» **ASSIGNED TASK**
Begin with the line holding "The image size is (592, 282).", then print every line after it through the end of the data, exactly and with nothing added.
------------------------------------
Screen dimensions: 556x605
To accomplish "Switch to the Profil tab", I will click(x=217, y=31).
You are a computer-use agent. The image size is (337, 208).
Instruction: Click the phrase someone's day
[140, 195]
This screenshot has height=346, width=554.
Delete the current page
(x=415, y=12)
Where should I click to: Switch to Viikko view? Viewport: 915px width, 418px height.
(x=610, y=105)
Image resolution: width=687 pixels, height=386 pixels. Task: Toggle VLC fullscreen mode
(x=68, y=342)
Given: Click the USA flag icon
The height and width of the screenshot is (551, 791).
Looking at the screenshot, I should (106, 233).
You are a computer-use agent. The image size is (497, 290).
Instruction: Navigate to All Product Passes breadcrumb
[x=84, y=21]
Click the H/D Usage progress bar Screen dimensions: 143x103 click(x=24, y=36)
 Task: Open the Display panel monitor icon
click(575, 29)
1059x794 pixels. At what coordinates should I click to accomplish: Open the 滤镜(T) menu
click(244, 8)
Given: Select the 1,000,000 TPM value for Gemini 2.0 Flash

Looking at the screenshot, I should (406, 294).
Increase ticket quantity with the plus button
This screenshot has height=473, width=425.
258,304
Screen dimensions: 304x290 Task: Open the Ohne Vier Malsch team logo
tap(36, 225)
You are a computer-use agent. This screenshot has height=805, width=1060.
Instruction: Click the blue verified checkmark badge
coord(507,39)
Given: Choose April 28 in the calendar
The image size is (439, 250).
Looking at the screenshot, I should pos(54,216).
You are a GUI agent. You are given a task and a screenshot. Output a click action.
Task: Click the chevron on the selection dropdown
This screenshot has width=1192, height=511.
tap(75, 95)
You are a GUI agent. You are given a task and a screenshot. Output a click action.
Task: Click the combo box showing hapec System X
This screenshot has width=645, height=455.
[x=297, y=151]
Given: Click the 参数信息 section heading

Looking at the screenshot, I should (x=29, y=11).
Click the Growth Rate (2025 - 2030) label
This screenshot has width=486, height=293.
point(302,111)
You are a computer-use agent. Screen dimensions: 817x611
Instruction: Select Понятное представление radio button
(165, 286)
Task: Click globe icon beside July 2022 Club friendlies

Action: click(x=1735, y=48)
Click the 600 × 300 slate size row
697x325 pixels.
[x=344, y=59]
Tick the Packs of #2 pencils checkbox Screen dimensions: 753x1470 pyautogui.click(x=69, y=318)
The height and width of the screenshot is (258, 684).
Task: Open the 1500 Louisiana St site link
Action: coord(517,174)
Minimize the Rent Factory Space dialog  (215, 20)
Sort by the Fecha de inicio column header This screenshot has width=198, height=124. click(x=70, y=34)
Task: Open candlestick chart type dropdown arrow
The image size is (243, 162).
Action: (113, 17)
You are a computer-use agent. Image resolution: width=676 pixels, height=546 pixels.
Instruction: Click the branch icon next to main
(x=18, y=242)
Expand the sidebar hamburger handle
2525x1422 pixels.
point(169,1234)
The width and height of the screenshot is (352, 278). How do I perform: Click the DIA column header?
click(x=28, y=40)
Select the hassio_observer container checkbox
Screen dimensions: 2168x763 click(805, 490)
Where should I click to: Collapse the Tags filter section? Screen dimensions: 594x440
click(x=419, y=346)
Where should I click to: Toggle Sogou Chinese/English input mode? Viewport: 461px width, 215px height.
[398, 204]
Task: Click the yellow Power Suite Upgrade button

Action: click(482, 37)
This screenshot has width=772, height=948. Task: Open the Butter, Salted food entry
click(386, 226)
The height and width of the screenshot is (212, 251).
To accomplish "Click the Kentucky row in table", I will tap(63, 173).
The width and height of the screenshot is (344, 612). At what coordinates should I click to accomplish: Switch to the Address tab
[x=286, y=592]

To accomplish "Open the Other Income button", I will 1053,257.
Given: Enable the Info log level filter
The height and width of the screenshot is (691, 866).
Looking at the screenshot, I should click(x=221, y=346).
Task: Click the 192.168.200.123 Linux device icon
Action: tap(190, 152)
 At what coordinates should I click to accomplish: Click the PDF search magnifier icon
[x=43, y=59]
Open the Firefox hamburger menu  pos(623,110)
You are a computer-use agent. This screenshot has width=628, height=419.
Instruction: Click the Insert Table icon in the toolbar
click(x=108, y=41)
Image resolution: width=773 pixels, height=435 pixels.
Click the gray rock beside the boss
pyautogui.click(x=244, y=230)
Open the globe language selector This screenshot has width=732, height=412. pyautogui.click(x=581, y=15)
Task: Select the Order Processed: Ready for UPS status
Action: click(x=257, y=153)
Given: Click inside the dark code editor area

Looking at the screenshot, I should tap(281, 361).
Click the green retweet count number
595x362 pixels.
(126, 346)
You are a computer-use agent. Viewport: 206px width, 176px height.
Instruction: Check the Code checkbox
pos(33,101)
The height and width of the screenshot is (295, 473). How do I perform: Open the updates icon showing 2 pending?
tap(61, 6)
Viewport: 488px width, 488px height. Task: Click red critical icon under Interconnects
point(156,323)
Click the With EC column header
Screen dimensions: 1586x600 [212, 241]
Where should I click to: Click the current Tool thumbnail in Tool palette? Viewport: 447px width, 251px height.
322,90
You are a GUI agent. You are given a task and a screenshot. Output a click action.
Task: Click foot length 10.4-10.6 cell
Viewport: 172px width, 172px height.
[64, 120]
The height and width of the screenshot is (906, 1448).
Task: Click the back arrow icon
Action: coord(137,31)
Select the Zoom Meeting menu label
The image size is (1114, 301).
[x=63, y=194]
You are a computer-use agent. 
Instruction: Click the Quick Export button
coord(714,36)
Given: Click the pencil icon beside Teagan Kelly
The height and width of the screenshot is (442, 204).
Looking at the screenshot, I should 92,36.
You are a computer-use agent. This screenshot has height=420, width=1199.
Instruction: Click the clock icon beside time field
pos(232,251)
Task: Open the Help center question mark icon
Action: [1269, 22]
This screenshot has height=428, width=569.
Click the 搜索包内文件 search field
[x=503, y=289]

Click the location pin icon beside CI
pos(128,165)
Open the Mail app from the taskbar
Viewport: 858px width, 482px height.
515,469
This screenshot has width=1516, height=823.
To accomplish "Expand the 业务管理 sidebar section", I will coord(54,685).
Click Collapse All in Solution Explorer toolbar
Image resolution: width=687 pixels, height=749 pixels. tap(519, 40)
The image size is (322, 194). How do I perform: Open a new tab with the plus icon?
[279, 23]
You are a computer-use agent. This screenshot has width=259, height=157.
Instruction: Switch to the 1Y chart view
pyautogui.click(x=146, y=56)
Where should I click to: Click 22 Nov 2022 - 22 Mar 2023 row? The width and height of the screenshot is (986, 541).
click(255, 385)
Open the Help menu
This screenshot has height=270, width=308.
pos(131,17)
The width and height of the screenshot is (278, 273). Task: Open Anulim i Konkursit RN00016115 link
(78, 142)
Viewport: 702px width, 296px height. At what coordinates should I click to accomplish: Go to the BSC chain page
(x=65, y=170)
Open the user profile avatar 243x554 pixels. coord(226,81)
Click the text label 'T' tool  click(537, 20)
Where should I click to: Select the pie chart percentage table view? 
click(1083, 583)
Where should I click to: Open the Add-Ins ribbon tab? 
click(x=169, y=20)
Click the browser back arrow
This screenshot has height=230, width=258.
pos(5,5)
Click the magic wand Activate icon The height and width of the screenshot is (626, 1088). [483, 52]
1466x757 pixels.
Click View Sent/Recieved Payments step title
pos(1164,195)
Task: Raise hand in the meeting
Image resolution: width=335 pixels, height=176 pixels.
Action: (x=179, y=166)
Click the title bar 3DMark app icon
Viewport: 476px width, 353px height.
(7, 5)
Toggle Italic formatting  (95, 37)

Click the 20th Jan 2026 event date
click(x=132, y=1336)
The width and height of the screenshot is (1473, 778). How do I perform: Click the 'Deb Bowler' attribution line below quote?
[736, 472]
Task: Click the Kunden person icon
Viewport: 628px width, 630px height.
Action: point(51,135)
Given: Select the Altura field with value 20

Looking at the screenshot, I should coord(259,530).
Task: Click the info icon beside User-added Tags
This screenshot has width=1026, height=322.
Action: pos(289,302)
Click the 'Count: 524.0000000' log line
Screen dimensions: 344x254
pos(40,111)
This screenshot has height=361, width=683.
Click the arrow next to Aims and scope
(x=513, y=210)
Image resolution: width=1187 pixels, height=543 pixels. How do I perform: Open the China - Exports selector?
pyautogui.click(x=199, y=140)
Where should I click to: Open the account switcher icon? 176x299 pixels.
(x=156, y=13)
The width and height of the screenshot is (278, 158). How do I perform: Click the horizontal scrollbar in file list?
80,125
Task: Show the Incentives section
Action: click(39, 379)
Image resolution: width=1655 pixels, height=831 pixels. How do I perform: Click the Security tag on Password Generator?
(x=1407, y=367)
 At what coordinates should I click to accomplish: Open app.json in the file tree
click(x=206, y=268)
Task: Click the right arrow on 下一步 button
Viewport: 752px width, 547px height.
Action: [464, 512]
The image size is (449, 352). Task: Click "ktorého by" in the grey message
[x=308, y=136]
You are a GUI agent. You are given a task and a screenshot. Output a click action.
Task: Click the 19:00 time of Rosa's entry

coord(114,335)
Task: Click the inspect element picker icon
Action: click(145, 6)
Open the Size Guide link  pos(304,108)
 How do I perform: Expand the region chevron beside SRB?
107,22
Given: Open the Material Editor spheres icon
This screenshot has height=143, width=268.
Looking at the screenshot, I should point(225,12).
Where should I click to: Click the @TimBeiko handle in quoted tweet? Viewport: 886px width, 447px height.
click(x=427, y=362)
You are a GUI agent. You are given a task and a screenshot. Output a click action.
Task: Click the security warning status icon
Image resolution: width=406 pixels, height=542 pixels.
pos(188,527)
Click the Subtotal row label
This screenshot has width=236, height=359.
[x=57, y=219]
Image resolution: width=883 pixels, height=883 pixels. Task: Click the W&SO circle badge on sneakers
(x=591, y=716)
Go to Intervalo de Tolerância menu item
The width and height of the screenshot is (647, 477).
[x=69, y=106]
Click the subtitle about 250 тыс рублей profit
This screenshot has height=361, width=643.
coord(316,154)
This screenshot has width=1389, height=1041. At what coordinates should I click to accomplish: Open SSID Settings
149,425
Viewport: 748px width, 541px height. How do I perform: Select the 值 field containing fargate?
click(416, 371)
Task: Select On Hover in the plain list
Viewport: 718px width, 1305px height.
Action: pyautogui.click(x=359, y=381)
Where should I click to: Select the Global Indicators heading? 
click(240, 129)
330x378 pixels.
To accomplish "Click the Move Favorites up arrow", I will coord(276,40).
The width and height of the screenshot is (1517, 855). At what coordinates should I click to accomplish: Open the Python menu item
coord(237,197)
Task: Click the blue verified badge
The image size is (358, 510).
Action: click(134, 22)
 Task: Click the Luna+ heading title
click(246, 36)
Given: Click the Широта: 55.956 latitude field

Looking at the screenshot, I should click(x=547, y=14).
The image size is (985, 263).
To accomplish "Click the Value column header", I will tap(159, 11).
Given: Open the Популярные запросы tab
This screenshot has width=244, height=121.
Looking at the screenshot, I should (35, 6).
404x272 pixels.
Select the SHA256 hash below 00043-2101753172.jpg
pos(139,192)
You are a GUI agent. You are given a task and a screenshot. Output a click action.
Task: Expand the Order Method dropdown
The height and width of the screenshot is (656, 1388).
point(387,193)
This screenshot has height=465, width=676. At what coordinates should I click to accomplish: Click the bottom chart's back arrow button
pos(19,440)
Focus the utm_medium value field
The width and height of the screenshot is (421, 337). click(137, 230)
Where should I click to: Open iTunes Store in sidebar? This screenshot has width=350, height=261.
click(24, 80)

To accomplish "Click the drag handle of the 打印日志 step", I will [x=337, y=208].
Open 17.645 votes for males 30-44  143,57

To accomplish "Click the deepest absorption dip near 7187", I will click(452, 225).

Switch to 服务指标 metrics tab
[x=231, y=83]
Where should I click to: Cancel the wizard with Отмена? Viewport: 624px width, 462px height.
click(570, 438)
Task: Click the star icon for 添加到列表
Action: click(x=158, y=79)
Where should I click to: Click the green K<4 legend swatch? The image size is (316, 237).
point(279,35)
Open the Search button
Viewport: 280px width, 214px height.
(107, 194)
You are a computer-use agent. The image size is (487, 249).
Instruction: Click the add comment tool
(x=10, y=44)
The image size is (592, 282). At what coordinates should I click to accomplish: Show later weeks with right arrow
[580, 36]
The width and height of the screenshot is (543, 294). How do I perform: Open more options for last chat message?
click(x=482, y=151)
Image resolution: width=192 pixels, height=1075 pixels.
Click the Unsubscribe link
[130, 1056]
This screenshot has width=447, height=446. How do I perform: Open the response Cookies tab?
------------------------------------
» **YOUR SOLUTION**
The image size is (592, 282). At what coordinates should I click to accomplish: Show later weeks with right arrow
[580, 36]
The width and height of the screenshot is (543, 294). How do I perform: Open more options for last chat message?
click(x=482, y=151)
Image resolution: width=192 pixels, height=1075 pixels.
Click the Unsubscribe link
[130, 1056]
This screenshot has width=447, height=446. How do I perform: Open the response Cookies tab?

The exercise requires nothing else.